[Data for locating words and elements]

** START **

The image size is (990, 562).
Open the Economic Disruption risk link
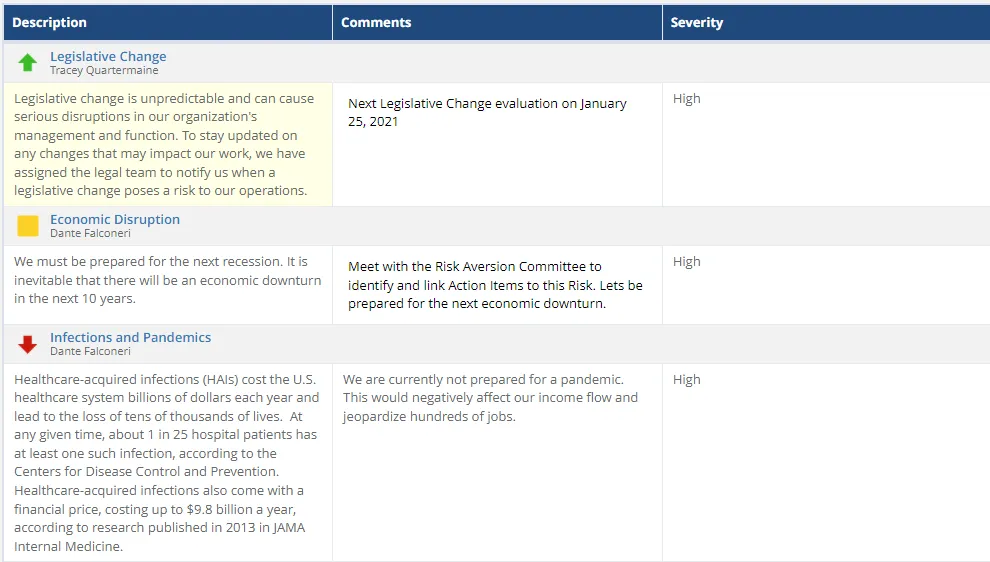[115, 219]
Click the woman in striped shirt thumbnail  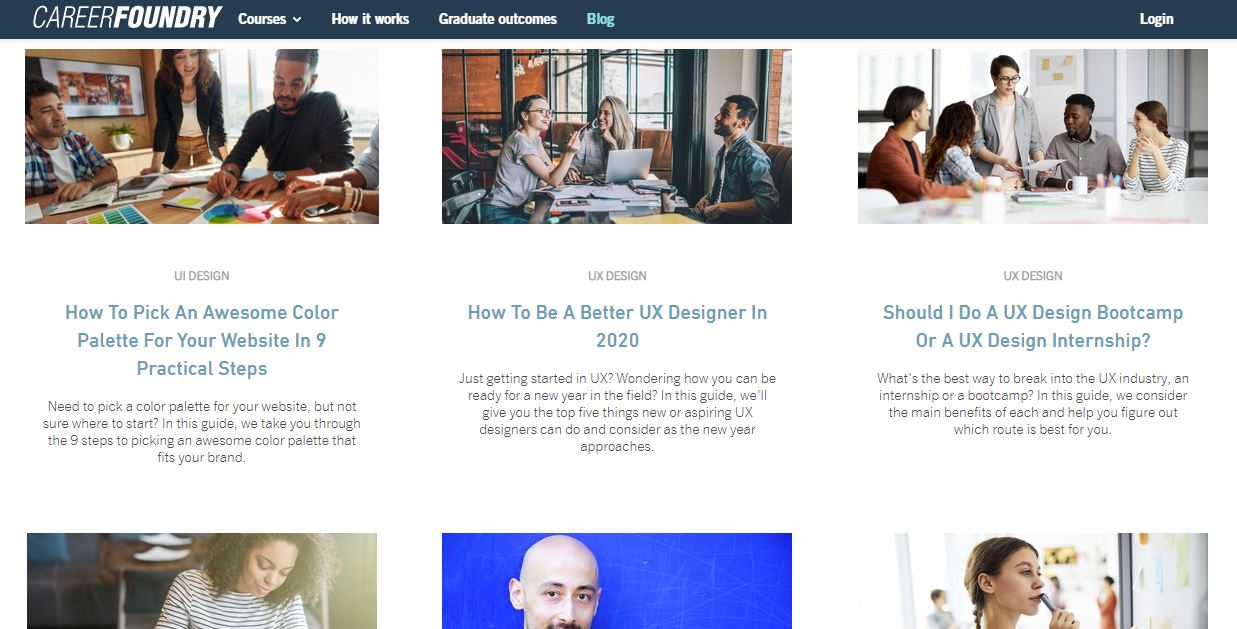click(x=202, y=581)
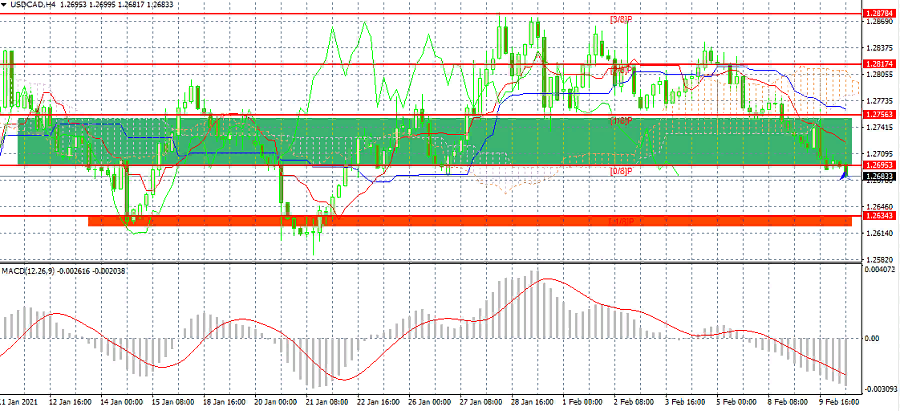Select the 1.28174 red price tag
The height and width of the screenshot is (411, 900).
[877, 63]
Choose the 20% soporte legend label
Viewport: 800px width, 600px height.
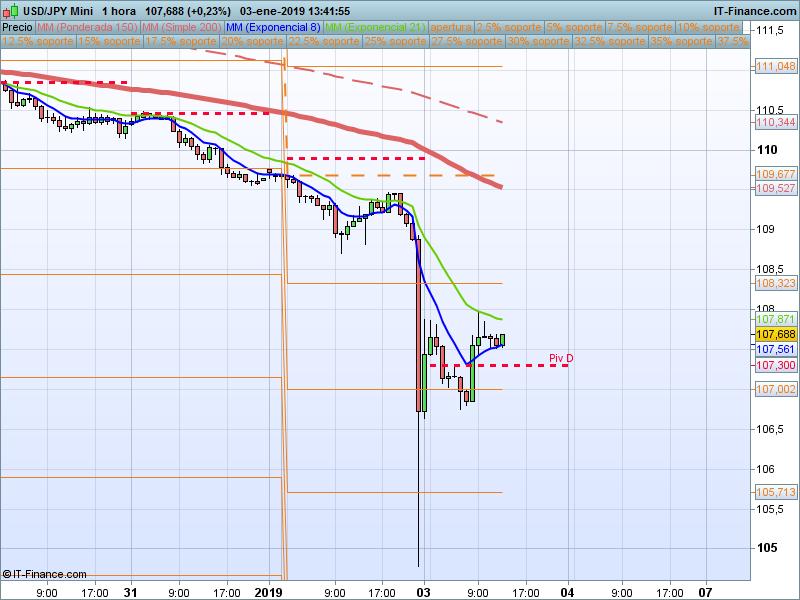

** END **

DIRECTIONS FOR THIS TASK
Please rewrite everything from the line containing "Choose the 20% soporte legend label" down to the end of the data above, swapping "legend label" for "key label" and keeping everything else the same. Leave the pictures out of your answer.

OUTPUT FOR THIS EXERCISE
Choose the 20% soporte key label
Viewport: 800px width, 600px height.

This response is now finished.